Of Rohingyas, Refugees and Rights

Younis Ahmad Kaloo

You witness your loved ones being mercilessly killed in front of your eyes for reasons of race, religion, nationality, political opinion or membership in a particular social group. Your house is torched and razed to ground. You are denied access to basic amenities. You then fear for your life and set off for a safer place elsewhere or in a different country crossing jagged mountains and unfriendly waters in a crowded dinghy or in a makeshift boat, braving extreme weather, hunger, exhaustion, and trust strangers to help you by offering all you have. If you don’t make it, you either end up being trafficked, exploited, abused, detained or die. And if you make it, you are a refugee.

### LISTED RECORDS
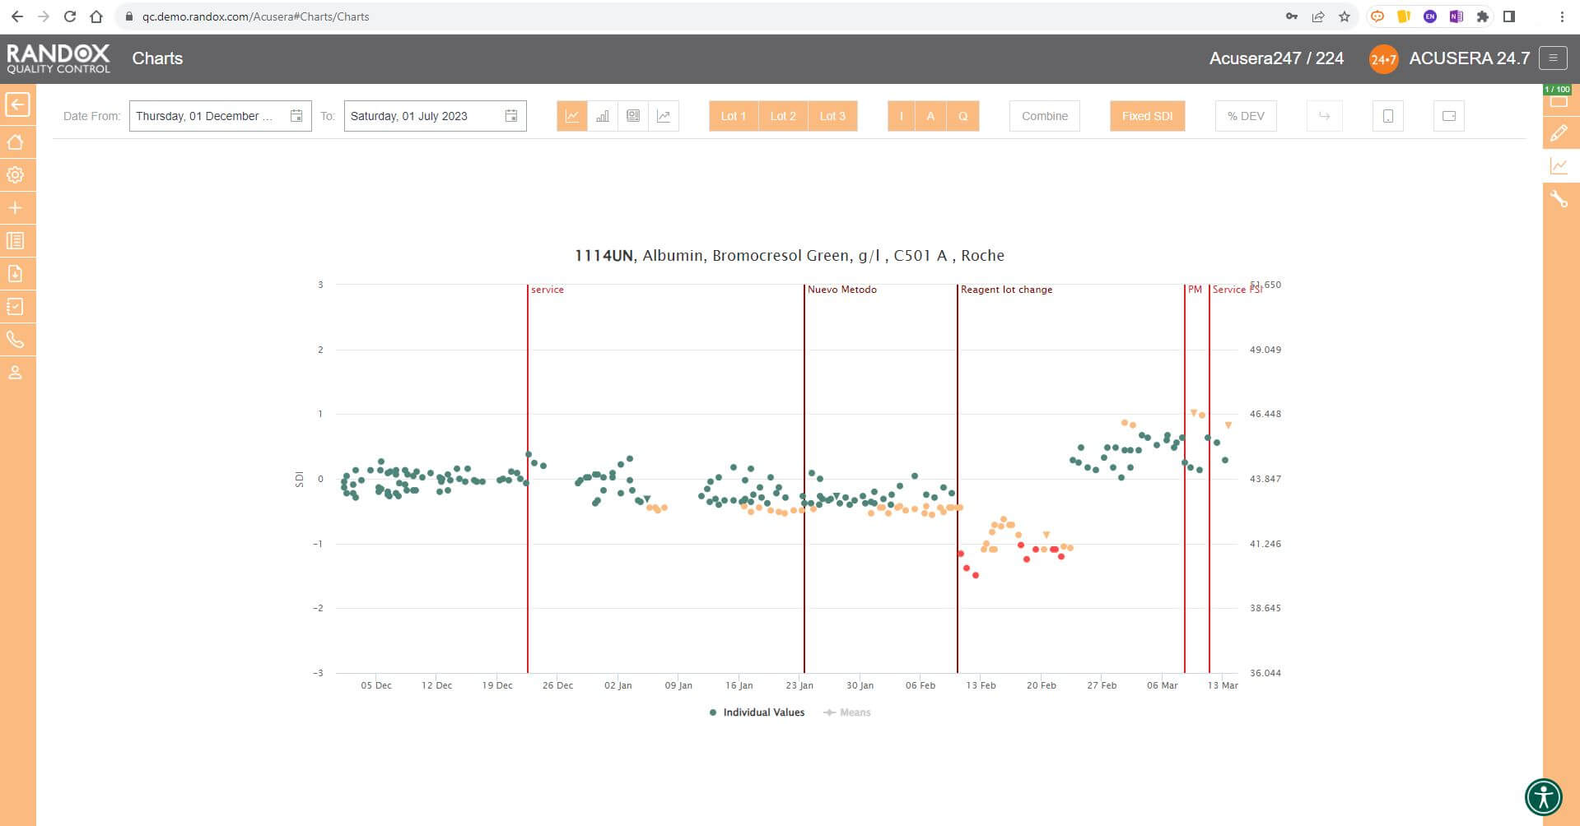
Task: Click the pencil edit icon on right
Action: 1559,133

---

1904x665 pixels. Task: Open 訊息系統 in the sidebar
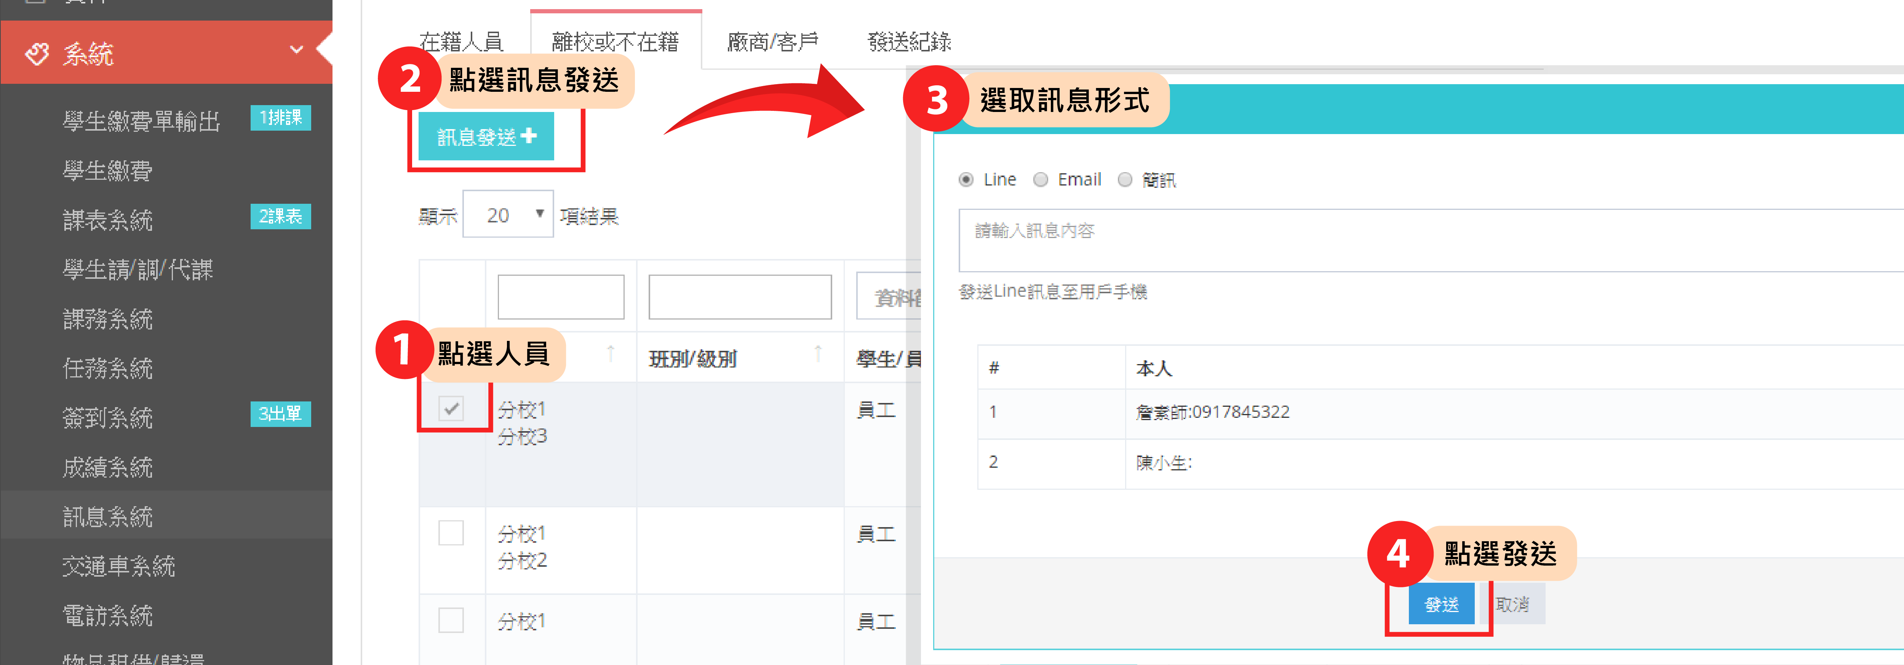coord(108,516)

### SHORT TASK 1
In the text on Rohingya refugees, swap "dinghy" for "raft" and write out the passage from "Younis Ahmad Kaloo" up to and including "are a refugee.".
### SHORT TASK 2
Carry the text on Rohingya refugees forward from the point where it stops.

### EXERCISE OUTPUT 1
Younis Ahmad Kaloo

You witness your loved ones being mercilessly killed in front of your eyes for reasons of race, religion, nationality, political opinion or membership in a particular social group. Your house is torched and razed to ground. You are denied access to basic amenities. You then fear for your life and set off for a safer place elsewhere or in a different country crossing jagged mountains and unfriendly waters in a crowded raft or in a makeshift boat, braving extreme weather, hunger, exhaustion, and trust strangers to help you by offering all you have. If you don’t make it, you either end up being trafficked, exploited, abused, detained or die. And if you make it, you are a refugee.

### EXERCISE OUTPUT 2
An aid distribution earlier this year in the Azzas area of northern Syria

Rajuma, a Rohingya Muslim, has witnessed all this. She recounted to The New York Time’s Jeffrey Gettleman in Bangladesh the greatest of her losses in life. A pack of soldiers stepped towards her as she was standing chest-high in the water, clutching her baby son, while her village burned behind her. She froze as the soldiers said, “You,” pointing at her. They said one more time and she squeezed her baby tighter. Moments later, the soldiers clubbed Rajuma in the face, snatched her screaming son out of her arms and hurled him into a fire. They then dragged her into a house and gang-raped her. As the day wore off, she was running through a field naked and covered in blood.

Apart from her infant son, Rajuma had also witnessed the killing of her mother, two sisters and younger brother.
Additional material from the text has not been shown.